** Opening Text excerpt block **
A plugin is a directory containing a manifest.toml and the Python source that implements the triggers the manifest declares. This page specifies the directory-layout contract the SDK validates: which file is the entry point, and how declared triggers bind to Python functions.

This is a format contract in the same sense as the manifest and registry index formats: every consumer — the CLI that packages a plugin and the runtime that loads it — must agree on it.

Required files

  • manifest.toml at the plugin root is required. See The Manifest Format.
  • A Python entry point at the plugin root (see below) is required.

Entry-point detection

The entry point is determined from the top-level regular files of the plugin directory. Subdirectories are not searched, and symbolic links are excluded.

  • Multi-file plugin — the root contains __init__.py. That file is the entry point; any number of helper modules may sit alongside it. __init__.py takes priority over any other top-level .py file.
  • Single-file plugin — the root contains no __init__.py and exactly one top-level .py file. That file is the entry point.
  • No entry point — the root contains no top-level regular .py file. This is a validation error.
  • Ambiguous — the root contains no __init__.py but two or more top-level .py files. This is a validation error; add __init__.py to declare a multi-file plugin, or keep only one .py file.

Detection rules:

  • Non-.py files (for example requirements.txt, README.md) are ignored for entry-point detection.
  • Symbolic links are excluded (archives store the link target, not the link).
  • Subdirectories are ignored; nested .py files (for example pkg/helper.py) do not count, and a directory named foo.py is not an entry point.
  • Matching is case-sensitive: Foo.PY and __INIT__.py are not treated as foo.py/__init__.py.
** Closing Text excerpt block **
** Opening Supplied information block **
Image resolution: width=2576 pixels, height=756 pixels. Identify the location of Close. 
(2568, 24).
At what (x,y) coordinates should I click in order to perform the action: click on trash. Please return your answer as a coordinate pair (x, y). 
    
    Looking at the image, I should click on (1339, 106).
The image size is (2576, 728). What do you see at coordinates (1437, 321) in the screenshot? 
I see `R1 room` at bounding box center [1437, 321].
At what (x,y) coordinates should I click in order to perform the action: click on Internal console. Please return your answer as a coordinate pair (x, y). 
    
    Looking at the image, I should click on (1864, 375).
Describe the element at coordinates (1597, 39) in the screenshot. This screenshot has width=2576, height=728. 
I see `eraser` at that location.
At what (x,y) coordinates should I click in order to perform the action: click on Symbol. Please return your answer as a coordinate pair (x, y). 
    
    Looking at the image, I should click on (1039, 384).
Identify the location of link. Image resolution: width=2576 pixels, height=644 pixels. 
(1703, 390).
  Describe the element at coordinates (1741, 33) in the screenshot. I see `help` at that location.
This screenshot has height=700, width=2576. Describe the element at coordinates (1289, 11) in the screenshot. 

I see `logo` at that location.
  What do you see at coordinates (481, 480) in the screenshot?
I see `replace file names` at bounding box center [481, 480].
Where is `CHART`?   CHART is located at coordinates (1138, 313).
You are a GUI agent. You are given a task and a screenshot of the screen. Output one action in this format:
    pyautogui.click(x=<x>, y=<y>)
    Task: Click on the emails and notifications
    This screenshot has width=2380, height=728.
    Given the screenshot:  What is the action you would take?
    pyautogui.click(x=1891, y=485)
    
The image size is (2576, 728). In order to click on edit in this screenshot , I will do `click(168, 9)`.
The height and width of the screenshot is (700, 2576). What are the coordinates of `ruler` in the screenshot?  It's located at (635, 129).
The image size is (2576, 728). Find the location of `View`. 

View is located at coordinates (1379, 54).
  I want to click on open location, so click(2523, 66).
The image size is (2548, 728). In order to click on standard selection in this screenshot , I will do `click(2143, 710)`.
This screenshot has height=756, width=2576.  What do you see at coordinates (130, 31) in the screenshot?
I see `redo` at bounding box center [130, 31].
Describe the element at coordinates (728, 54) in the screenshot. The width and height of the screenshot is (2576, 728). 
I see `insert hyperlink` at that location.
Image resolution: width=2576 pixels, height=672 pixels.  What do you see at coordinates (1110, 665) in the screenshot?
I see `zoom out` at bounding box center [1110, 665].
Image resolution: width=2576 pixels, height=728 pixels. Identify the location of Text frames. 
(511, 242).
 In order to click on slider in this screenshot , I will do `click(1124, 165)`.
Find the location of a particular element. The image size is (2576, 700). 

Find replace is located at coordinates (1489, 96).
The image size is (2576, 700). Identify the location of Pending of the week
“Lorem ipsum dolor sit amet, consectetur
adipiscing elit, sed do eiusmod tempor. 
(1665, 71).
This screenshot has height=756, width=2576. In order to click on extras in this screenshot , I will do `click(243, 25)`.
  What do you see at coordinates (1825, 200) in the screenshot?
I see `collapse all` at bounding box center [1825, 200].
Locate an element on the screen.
** Closing Supplied information block **
Reproduce part of the plugin layout text word for word. Begin at the words "Required files" and stop after "a validation error.".

Required files

  • manifest.toml at the plugin root is required. See The Manifest Format.
  • A Python entry point at the plugin root (see below) is required.

Entry-point detection

The entry point is determined from the top-level regular files of the plugin directory. Subdirectories are not searched, and symbolic links are excluded.

  • Multi-file plugin — the root contains __init__.py. That file is the entry point; any number of helper modules may sit alongside it. __init__.py takes priority over any other top-level .py file.
  • Single-file plugin — the root contains no __init__.py and exactly one top-level .py file. That file is the entry point.
  • No entry point — the root contains no top-level regular .py file. This is a validation error.